Daha fazla konuşamadım. Hiçbirşey olmadı , zaten olması da tuhaf olurdu. Nehir kenarına gittim. Orası beni rahatlatırdı her zaman. Gözlerimi kapadım ve suyun sesini dinledim. Omuzumda bir el hissettim. Kafamı çevirince karşımda duran Jason ' ı gördüm. Thalia ' nın ölümünden beri yanıma hiç gelmemişti. Ne yapacağımı bilemedim başımı yere indirdim. Ona bakınca Thalia gözlerimin önüne geliyordu.
Jason " oturabilir miyim ? " diye sordu. Cevap vermedim , evet anlamında başımı salladım. Yanıma oturdu ve bana bi kutu kola uzattı. Başımın hala eğik olduğunu farkedince kaldırıp suya baktım.
" Hayır sağol. "
" Percy al iç şunu. Bunları getirtmek kolay değil. "
Kolayı aldım ama içmeden elimde tuttum. Bir süre öylece suyu izledik. Jason konuşmaya başlayınca ona bakmadan dikkatimi onu dinlemeye verdim.
" Ablamın ölümü senin hatan değildi. O benim yüzümden öldü. Nico sayesinde onunla vedalaşabildim. Bana Elysium ' da mutlu olduğunu ve kendimizi suçlamaktan vazgeçmemizi söyledi. Percy , bunu özellikle senin için söyledi. Anlıyor musun beni ? "

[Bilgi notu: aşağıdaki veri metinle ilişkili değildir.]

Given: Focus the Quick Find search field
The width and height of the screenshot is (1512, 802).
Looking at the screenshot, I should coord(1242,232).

Gözlerimden akan yaşlara hakim olamadım. En son Thalia öldüğünde böyle ağlamıştım. Jason ayağa kalkıp yanımdan uzaklaştı. Ardından arkamdan Annabeth ' in seslendiğini duydum. Yalnız değildi. Jason , Piper , Hazel , Frank , Leo , Nico... Dostlarımın hepsi toplanmış bana bakıyorlardı. Yutkundum , Annabeth ileri çıkarak elimi tuttu. Sonra bir anda bana sıkıca sarıldı. O , Jason , Frank , Nico bile ağlıyorlardı. Annabeth sarılmayı bitirince geri çekildi. Ve konuşmaya başladı.

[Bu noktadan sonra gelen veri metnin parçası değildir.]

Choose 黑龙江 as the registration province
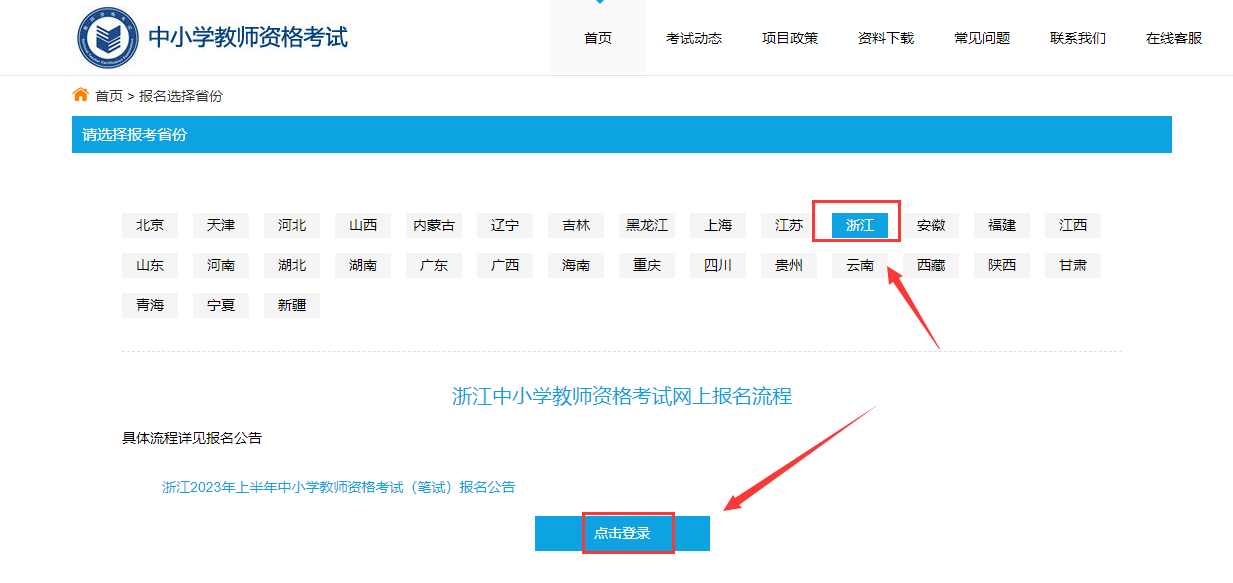1233x583 pixels. (x=646, y=225)
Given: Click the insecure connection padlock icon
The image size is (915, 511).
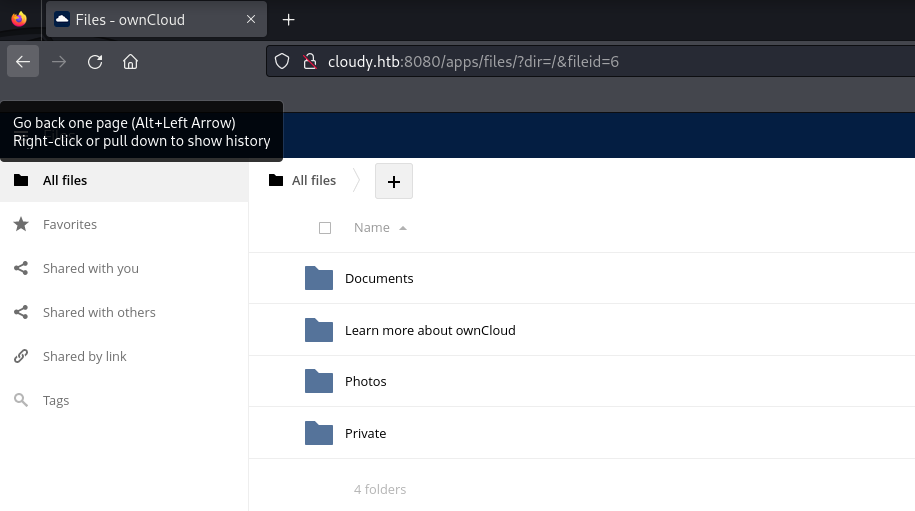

" Hepimiz ağır şeyler yaşadık. " Yutkundu. " Tüm bunların sorumluluğunu alamazsın , bu haksızlık. O mağarada ne yaşadın bilmiyorum , bilmiyoruz... Ama şunu bil yosun kafa her zaman yanındayız , yanındayım. " Nico konuşmaya devam etti.
" Elena için bir umut var. Üzme kendini boşuna. "
" Ne ? Nasıl yani ? "
Piper cevap verdi.
" Kahin yeni bir kehanet söyledi. Elena ile ilgisi olduğunu düşünüyoruz. Eğer öyleyse onu kurtarabiliriz. "
İçime bir umut ışığı doldu. Gülümsedim. Hepsi aynen karşılık verdi. Sonra topluca sarıldık. Bu çok iyi hissettirmişti. Ayrılınca birlikte büyük eve yürümeye koyulduk. Hazel ' in dediğine göre Kheiron bizi bekliyordu.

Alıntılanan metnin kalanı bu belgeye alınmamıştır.